Italian Studiolos, Andalusian Patios, and Egyptian Temples (Or, the Met: Pt. 3)
As a disclaimer: These photos were taken during a visit in February/March 2016, so this post may not be representative of this site today.
You can find Part 1 here, and Part 2 here.
Architects Calvert Vaux and Jacob Wrey Mould worked together in 1871 to create the High Victorian Gothic style building that would eventually house the Met — and which was not well received, as it had been considered outdated prior to completion. A new architectural plan had been put in place within 20 years, and many additions have been made to the building since then.

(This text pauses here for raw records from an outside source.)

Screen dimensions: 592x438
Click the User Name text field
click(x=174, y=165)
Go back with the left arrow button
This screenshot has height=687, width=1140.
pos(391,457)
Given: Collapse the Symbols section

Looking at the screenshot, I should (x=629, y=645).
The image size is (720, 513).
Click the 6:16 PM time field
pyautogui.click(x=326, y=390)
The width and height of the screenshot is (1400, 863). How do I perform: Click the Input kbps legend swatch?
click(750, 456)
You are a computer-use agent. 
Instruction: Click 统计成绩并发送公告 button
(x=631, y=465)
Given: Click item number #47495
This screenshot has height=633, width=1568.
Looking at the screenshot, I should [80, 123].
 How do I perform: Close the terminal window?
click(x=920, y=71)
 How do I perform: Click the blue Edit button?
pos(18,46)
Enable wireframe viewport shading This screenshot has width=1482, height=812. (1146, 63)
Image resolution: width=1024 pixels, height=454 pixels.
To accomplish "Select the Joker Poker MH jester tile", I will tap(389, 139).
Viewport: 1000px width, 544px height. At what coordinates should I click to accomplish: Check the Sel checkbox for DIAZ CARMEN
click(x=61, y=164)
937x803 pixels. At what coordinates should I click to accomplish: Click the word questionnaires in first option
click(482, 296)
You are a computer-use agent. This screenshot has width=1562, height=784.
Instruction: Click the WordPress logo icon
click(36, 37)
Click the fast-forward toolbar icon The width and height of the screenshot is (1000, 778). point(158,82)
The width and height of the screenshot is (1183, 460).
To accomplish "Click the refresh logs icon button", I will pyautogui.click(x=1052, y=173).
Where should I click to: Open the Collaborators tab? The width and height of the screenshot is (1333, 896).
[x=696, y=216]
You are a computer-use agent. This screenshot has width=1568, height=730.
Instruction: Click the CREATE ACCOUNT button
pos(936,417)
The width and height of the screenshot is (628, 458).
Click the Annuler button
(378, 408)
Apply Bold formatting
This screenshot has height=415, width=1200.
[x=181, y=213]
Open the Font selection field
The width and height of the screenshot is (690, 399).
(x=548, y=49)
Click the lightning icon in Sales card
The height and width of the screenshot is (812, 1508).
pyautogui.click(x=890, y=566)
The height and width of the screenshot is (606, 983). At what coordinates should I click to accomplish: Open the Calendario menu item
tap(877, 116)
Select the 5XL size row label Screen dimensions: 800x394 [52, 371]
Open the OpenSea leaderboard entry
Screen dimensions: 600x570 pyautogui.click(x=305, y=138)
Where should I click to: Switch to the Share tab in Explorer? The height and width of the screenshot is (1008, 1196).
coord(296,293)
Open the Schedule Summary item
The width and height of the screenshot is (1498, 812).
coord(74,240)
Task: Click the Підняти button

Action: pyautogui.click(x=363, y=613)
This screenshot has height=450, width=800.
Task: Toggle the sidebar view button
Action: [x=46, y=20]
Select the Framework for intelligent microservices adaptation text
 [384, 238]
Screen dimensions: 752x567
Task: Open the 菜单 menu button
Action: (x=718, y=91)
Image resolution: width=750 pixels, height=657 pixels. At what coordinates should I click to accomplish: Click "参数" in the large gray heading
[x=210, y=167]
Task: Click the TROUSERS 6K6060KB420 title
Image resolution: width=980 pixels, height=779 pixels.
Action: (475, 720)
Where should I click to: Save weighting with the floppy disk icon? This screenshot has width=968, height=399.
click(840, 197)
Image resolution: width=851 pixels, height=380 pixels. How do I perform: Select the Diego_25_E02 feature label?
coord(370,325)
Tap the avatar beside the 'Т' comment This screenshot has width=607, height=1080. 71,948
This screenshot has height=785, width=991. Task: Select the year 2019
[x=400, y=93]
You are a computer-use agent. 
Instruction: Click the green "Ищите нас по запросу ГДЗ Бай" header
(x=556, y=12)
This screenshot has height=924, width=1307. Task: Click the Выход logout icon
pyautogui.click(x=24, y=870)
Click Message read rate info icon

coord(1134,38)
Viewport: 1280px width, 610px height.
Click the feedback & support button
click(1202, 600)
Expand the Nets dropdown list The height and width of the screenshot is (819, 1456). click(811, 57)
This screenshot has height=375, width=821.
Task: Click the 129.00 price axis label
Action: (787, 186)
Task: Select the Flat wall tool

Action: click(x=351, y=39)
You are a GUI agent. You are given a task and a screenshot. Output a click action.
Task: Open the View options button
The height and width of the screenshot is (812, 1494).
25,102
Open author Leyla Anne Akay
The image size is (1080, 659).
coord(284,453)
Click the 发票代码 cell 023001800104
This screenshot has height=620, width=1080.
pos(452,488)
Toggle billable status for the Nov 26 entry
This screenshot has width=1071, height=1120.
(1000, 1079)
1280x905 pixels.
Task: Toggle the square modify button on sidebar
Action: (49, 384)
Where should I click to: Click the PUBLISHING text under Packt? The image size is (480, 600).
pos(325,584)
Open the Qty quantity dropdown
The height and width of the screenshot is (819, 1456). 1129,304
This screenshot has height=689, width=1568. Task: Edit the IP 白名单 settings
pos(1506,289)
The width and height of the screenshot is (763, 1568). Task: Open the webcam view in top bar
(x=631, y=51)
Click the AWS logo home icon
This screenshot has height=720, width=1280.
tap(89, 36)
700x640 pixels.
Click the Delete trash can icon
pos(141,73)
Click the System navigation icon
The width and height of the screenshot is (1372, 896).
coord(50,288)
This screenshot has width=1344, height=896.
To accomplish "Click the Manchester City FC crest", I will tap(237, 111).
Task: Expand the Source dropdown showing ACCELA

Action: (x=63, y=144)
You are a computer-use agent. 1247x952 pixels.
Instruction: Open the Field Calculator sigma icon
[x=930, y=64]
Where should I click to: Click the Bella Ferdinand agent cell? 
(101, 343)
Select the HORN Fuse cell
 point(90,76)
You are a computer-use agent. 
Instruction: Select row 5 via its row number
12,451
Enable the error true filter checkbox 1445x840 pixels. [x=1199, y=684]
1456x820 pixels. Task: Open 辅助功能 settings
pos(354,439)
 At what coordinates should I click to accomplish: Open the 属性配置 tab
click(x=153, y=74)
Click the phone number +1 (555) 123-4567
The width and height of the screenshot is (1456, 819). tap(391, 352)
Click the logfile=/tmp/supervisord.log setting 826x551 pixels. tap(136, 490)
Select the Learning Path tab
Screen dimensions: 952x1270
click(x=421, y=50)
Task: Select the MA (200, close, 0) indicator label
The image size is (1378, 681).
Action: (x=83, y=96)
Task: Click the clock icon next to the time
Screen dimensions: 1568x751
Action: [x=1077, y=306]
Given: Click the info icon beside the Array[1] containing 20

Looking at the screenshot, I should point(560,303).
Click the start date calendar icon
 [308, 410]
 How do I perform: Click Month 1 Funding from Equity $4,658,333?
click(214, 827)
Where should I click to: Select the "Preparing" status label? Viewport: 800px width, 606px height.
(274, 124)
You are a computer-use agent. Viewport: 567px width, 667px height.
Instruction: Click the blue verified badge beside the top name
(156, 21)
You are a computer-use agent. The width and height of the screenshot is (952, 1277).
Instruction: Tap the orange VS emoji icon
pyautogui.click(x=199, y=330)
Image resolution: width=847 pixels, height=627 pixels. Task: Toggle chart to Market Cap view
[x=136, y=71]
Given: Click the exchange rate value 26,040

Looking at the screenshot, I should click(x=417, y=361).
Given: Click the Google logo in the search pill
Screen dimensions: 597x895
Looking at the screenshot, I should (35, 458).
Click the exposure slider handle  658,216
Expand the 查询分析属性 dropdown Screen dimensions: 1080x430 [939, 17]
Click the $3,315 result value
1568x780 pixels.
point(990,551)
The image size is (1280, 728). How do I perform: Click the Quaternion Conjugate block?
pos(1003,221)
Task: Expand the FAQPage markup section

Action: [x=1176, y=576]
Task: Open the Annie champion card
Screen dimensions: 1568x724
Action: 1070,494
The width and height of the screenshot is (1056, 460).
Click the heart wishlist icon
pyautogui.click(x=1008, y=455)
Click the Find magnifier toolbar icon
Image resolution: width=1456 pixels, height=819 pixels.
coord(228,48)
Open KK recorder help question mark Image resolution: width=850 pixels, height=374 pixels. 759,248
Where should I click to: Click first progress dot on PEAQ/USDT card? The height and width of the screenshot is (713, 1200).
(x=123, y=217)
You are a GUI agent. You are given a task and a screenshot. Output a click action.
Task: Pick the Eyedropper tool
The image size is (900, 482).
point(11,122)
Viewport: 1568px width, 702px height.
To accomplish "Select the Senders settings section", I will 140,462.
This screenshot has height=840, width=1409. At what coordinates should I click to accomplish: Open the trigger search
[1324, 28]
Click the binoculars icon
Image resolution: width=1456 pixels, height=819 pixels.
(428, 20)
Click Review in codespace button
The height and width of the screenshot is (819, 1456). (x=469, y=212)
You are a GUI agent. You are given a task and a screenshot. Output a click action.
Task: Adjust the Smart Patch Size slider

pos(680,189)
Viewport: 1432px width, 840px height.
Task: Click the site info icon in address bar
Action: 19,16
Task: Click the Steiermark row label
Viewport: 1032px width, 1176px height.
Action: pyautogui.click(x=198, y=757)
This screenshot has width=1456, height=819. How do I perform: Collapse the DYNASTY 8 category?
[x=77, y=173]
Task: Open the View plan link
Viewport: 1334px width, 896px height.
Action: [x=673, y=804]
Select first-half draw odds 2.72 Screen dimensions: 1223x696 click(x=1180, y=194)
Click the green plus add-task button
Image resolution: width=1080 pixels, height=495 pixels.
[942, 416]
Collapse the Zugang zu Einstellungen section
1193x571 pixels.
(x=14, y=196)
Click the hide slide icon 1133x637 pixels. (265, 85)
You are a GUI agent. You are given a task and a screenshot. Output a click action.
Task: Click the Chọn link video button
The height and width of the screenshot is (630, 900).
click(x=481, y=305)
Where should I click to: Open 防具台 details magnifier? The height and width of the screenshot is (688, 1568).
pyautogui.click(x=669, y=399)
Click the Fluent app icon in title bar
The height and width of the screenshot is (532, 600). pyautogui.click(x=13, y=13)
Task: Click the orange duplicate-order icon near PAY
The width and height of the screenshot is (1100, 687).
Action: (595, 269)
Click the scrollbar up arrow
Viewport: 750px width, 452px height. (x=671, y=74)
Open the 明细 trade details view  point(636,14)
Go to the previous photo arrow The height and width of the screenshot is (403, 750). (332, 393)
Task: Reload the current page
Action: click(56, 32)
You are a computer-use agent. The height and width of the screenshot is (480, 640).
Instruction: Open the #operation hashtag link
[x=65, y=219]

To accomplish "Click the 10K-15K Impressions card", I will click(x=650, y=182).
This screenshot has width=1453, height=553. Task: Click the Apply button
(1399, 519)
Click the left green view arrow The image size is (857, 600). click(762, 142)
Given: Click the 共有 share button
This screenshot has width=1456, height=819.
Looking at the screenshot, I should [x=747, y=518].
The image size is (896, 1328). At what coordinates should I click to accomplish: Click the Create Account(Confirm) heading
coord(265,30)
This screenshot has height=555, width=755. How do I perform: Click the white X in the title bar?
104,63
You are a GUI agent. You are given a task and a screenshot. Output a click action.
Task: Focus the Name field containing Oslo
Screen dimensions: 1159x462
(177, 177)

The building today covers an area of over 190,000 square meters (2 million square feet), which is more than 20 times the size of the original 1880 building.


European Sculpture and Decorative Arts
The European Sculpture and Decorative Arts collection is one of the largest in the Met, holding over 50,000 pieces from the 15th-20th centuries. Mostly comprised of Renaissance sculpture, it also holds furniture, jewelry, tapestries, timepieces, and mathematical instruments.

Entire furnished rooms are available for visitors to peruse, and it includes an entire 16th-century patio from the Spanish castle of Vélez Blanco, as well as the intarsia studiolo from the ducal palace at Gubbio.


This studiolo (or “study”) was a room that became popular during the Renaissance, and which was intended for meditation and study. The technique used to create this particular example is called intarsia, and it is similar to mosaic, except differently-toned wood is used instead of precious stones. The walls are meant to show objects that reflected the artistic and scientific interests of Duke Federico da Montefeltro, who commissioned it. The project was designed by the Sienese artist Francesco di Giorgio Martini, and executed by Giuliano and Benedetto da Maiano, who constructed the room in its entirety in their workshop in Florence.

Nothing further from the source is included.